Constraint & Index Names

  • Name your constraints and indexes.  With the exception of foreign key constraints they are not automatically assigned meaningful names.
  • Don't use prefixes and make light use of underscores.

Stored Procedure Names

  • Don't prefix your stored procedures!  People used to prefix them with "sp" because existing procs in the database use this convention.  It has been presumed that sp stands for system procedure and it wouldn't make any sense to use that.  Seriously, prefixes are not very helpful in the database!
  • The first part of the name of a proc should be the table name it works upon (ex: User_Insert).  If the proc works on multiple tables try to give it the name of the portion of the database this proc deals with.  For example, if it's a proc that the invoicing system uses it would be acceptable to name it Invoicing_Update, for example.
  • Don't generate procs for simple Insert, Update, Delete, and Select unless you have a policy in place for accessing data exclusively from procs.
  • Don't create any stored procedure you don't need or plan to immediately use.  At some point you will change the schema and you won't update procs your not using.  Someone may eventually want to use that proc later only to find it broken.
  • The verb in the naming convention does not have to be relegated to "Insert, Update, Delete, Select".  It should say what it does.  Just be careful that if there is another procedure that does this same thing to another table that the verbs are named the same.
  • You can add additional information to the proc name to help distinguish it from others.  (ex: User_Select_ByDate, User_Select_ByState)
  • Don't use a prefix for arguments (ex: @ArgUserID). In my experience they don't help at all and are quite annoying!

Tips & Tricks

SQL Server 2008 has a policy manager that can help create and enforce policies like naming conventions!  Regardless of using SQL 2008 be sure to keep a Data Dictionary of your database! The database is the heart and soul of your business processes and should be well documented!  There is nothing worse than an unclean database!

Nathan Zaugg

Comments

# re: Database Naming Conventions

Wednesday, July 21, 2010 4:47 PM by Nathan Zaugg

Here is the 4-1-1 on why it's important to use identity columns over "natural" keys.  Listed in order of importance.
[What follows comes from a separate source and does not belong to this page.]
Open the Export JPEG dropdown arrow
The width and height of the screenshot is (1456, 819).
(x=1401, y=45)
  * It is important for the health of a database to insert data into the clustered index in an ascending order.  Background:  There are two types of indexes called a Clustered Index and a Non-Clustered index.  A clustered index is the physical ordering of the rows in the pages on the database.  A non-clusterd index references the clustered index to make it's own lists of the order of the rows, but it just keeps a reference to the clustered index.  You may only have one clustered index because you can only have one physical ordering of data.  Okay, so now to the question "Why is it bad to insert rows out of order".  The answer is that because the clustered index is physically ordered, if you have a row that goes in the middle of other rows, those other rows need to be shifted down.  Actually it doesn't bother moving the data down, it performs something called a page tear.  Because all rows are stored on 8K pages any rows behind the row that is inserted are simply copied to a new page.  This leaves both pages half empty and means your database has to perform twice as many requests to the disk.  This is a big deal!  The performance will be acceptable in development (you may never notice) but in production it will cause nothing but problems.
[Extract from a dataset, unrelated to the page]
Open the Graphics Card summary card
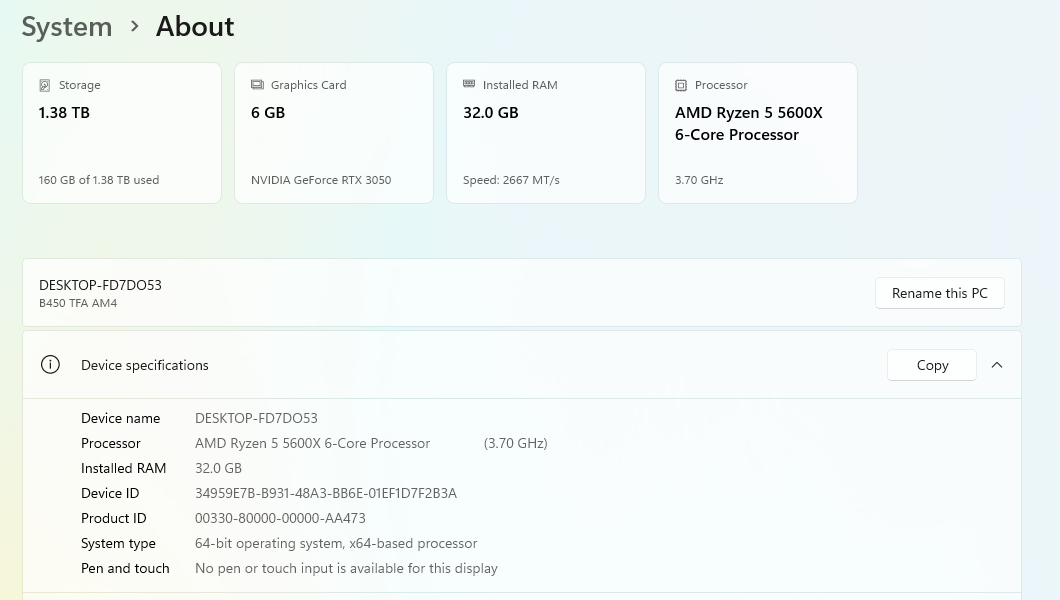Viewport: 1060px width, 600px height. tap(333, 132)
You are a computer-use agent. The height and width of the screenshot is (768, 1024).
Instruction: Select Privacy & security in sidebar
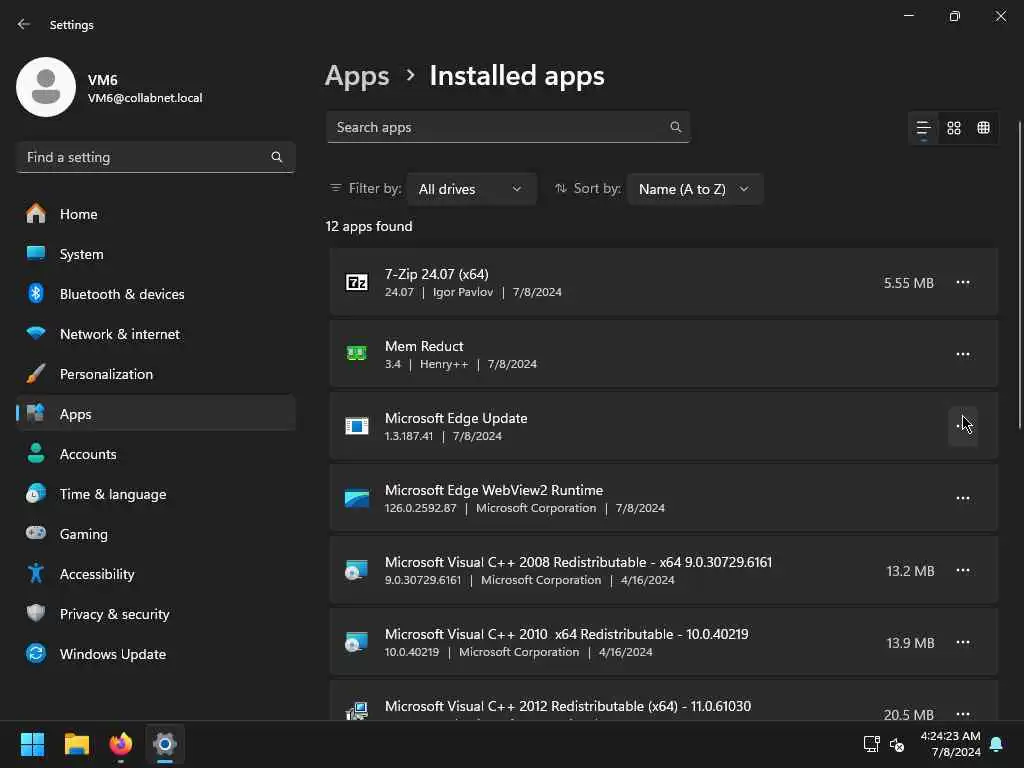114,614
  * There really is no such thing as a natural key - there would be very few real-life examples of where the data is guaranteed to be unique (an imperative for being a primary key). It then takes very little time for an application to want to insert a duplicate record (violating the key) because the key was poorly selected. In fact, because of these problems, I very frequently see tables with almost ALL columns in the composite key because it takes nearly all columns to make the row unique.  So what's the point of a key at all?

  * Natural keys typically include more than a single value (see reason above).  This makes it difficult to make relationships to other tables because each column that constitutes the key will have to be present on the child table to make that relationship.

  * When you join two tables together, you typically join the tables on as key.  For the parent table it will probably be a primary key and for the child table it will be a foreign key (non-clustered index).  There are many ways the DBMS may choose to join the tables but typically it will be able to use the clustered index of the parent table and join the parent to the child.  This will use a clustered-index scan which is the fastest.  If both keys are non-clustered-indexes (because you are trying to avoid the page tearing on insert) the result is a hash-join or even a full table scan which are much slower! Also your join statements in SQL are going to get really long and ugly.

  * If your primary key is missing or is an non-clustered index, a key is generated for you anyway.  This is so it can distinguish between two different rows in the heap that have the same values and it really *needs* that row internally.  For example, if you add a non-clustered index what would it point to?  This also means that you will have two non-clustered indexes to deal with when joining tables together which hurts join performance (see point above)

  * The surrogate key gains meaning in the application and is often used as the predicate in SQL queries.

  * The table schema is more difficult to change. For example, you cannot move a field out of one table and into another when it is part of the natural key.  The integrity of the entire table is put at risk.

Having said that, you can have a primary key that is a non-clustered index and you can opt for a different column to be your clustered index.  This is a very a-typical configuration and can be helpful.  Remember, clustered index seeks/scans are far faster than using a non-clustered index.  If you constantly query on a field or set of fields that can be unique, you would see a big performance boost in those queries.  Pretty much everything else you do with that table will suffer though and you still have the problem of getting it in there in order or keeping the database defragmented.  Another potential gain is that the natural order of the rows will be the same as the clustered index.  There are situations where you would want to take advantage of these side-effects but only an experienced DBA could make a good judgment call there.